Even the Dalai Lama has said: ‘The very purpose of life is to seek happiness.’ But what exactly is this elusive thing we are looking for?
The word ‘happiness’ has two very different meanings. Usually it refers to a feeling: a sense of pleasure, gladness or gratification.
We all enjoy happy feelings, so it’s no surprise that we chase them. However, like all our other feelings, feelings of happiness don’t last. No matter how hard we try to hold on to them, they slip away every time.
And as we shall see, a life spent in pursuit of those feelings is, in the main, unsatisfying.
In fact, the harder we pursue pleasurable feelings, the more we are likely to suffer from anxiety and depression. The other meaning of happiness is ‘a rich, full and meaningful life’.

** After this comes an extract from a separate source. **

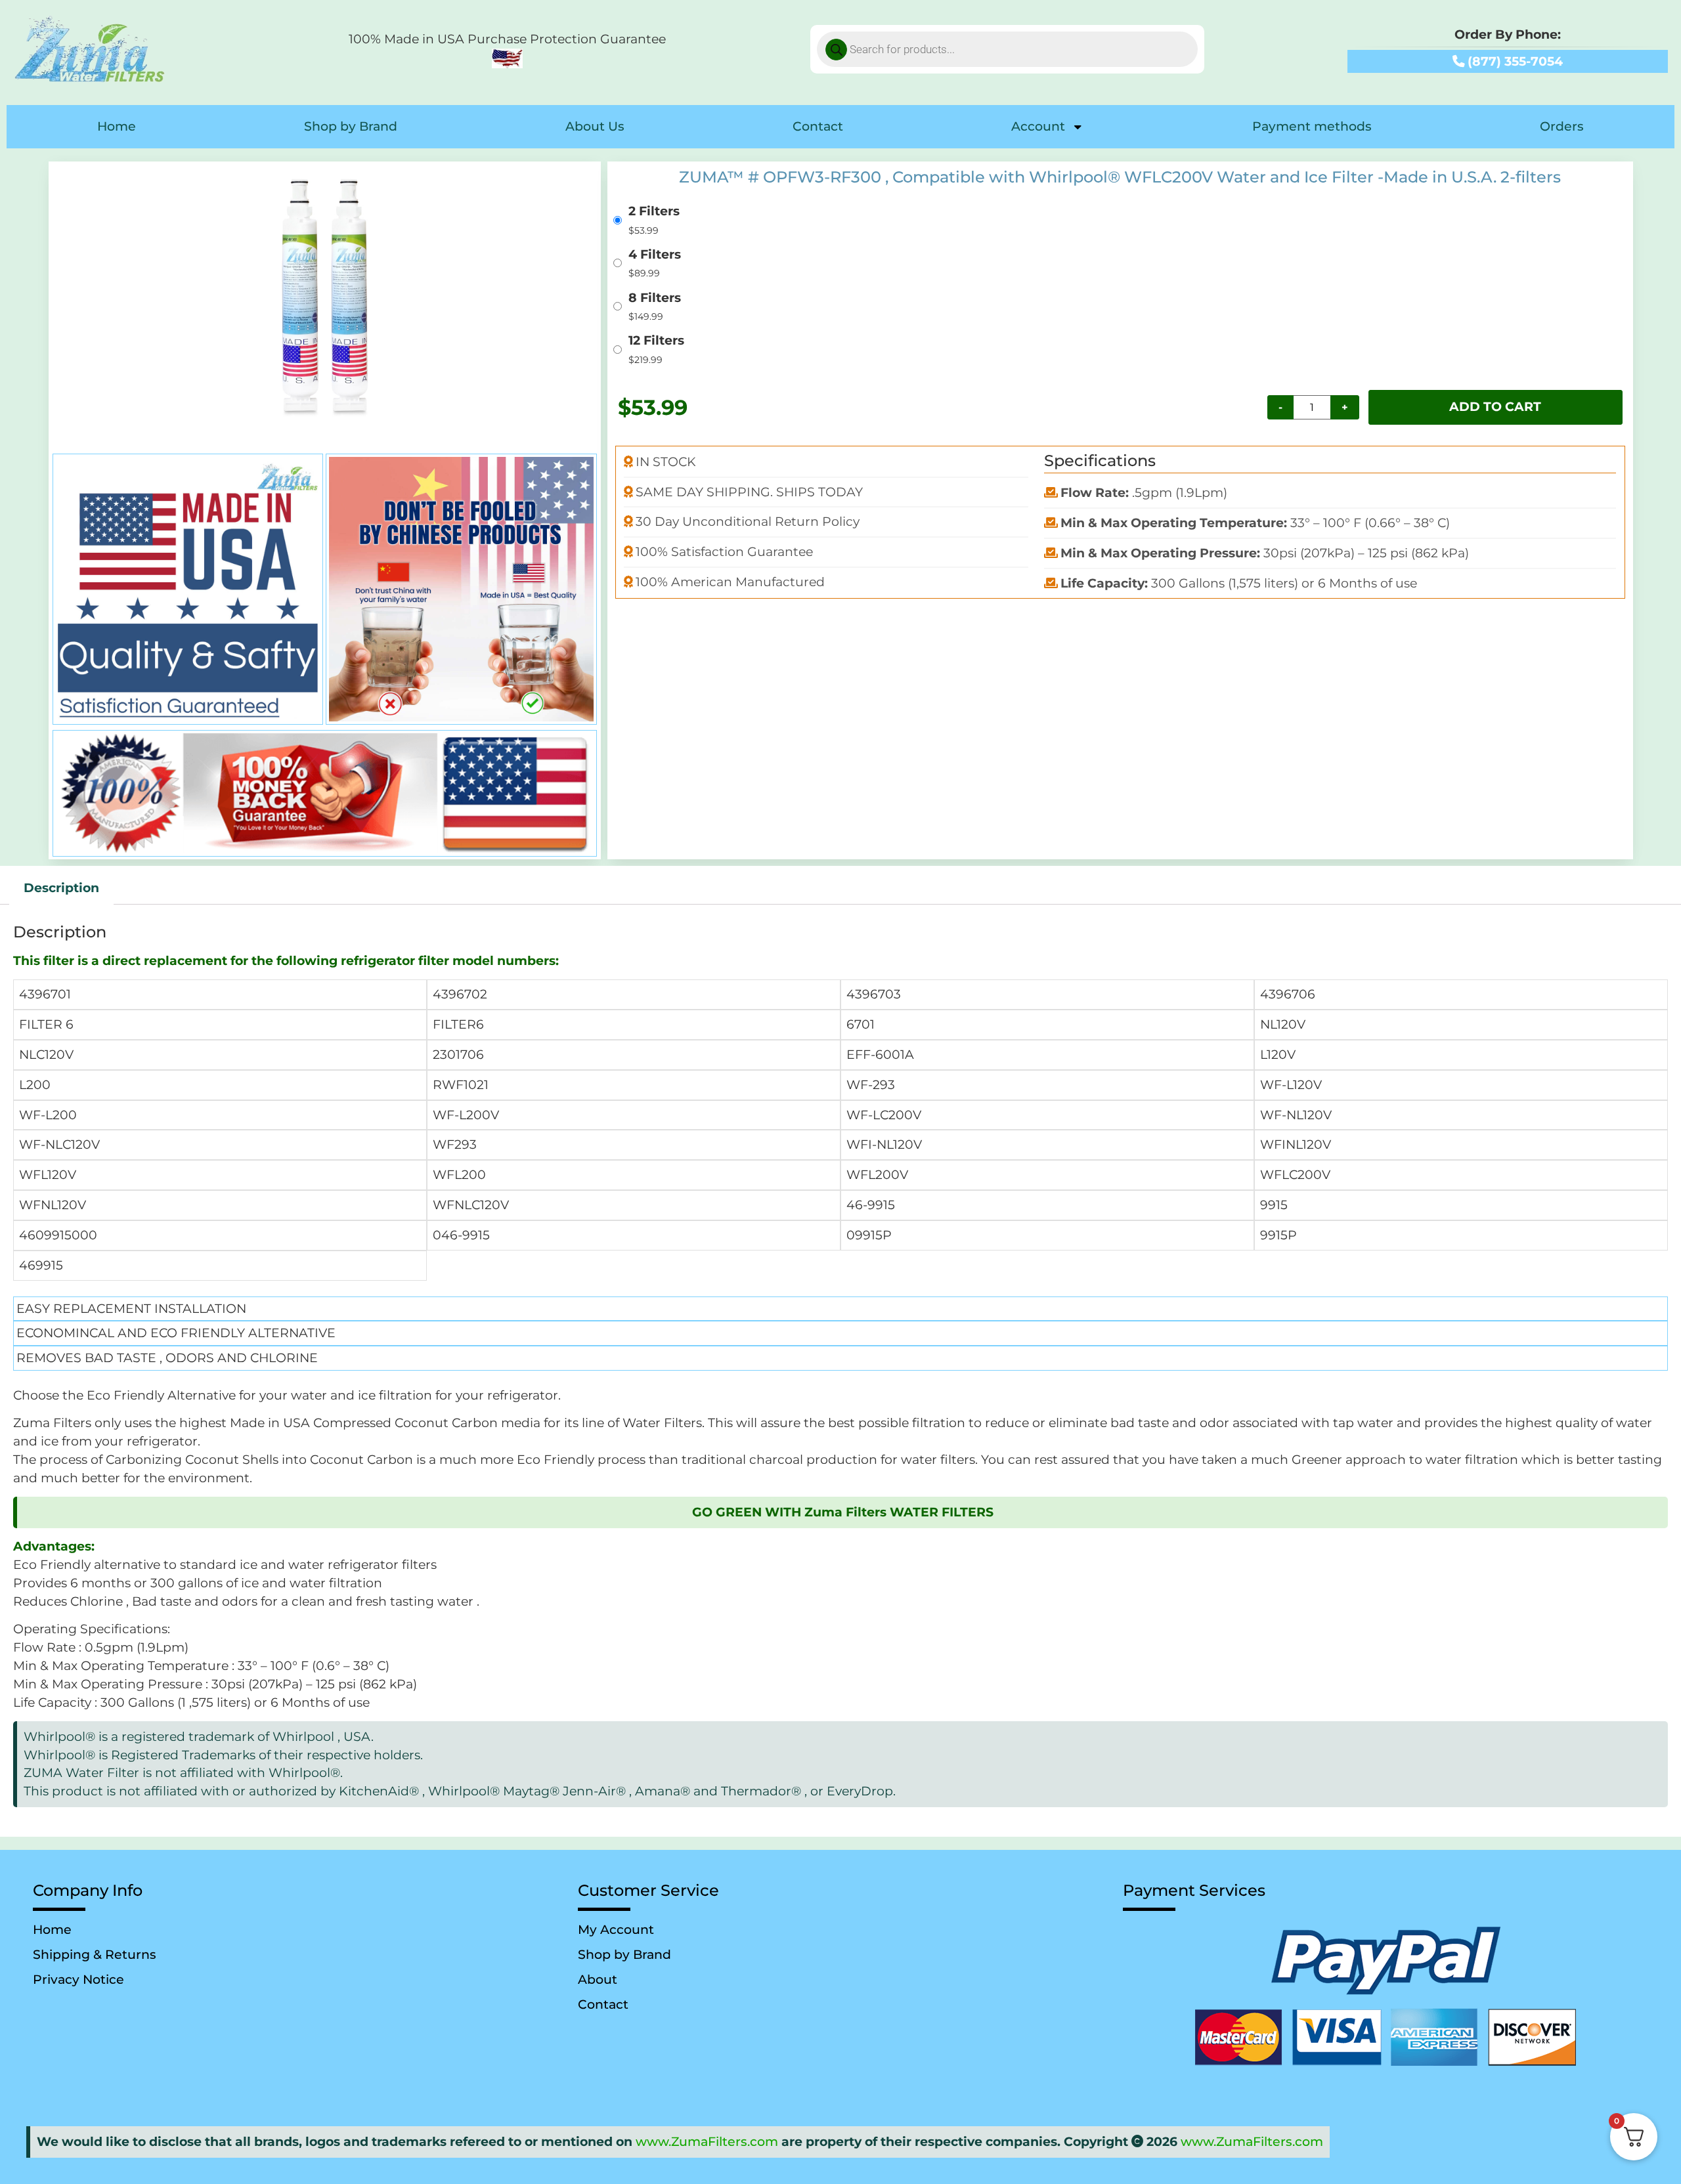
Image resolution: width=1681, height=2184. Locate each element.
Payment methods (1312, 126)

When we take action on the things that truly matter deep in our hearts, when we move in directions that we consider valuable and worthy, when we clarify what we stand for in life and act accordingly, then our lives become rich and full and meaningful, and we experience a powerful sense of vitality.
This is not some fleeting feeling – it is a profound sense of a life well lived. And although such a life will undoubtedly give us many pleasurable feelings, it will also give us uncomfortable ones, such as sadness, fear and anger.
This is only to be expected. If we live a full life, we will feel the full range of human emotions.
In the book, The Happiness Trap, as you’ve probably guessed by now, we are far more interested in the second meaning of happiness than in the first.
Of course, happy feelings are quite pleasant, and we should certainly make the most of them when they present themselves. But if we try to have them all the time, we are doomed to failure.
The reality is, life involves pain. There’s no getting away from it. As human beings we are all faced with the fact that sooner or later we will grow infirm, get sick and die. Sooner or later we all will lose valued relationships through rejection, separation or death.
Sooner or later we all will come face-to-face with a crisis, disappointment and failure. This means that in one form or another, we are all going to experience painful thoughts and feelings.
The good news is that, although we can’t avoid such pain, we can learn to handle it much better – to make room for it, rise above it and create a life worth living.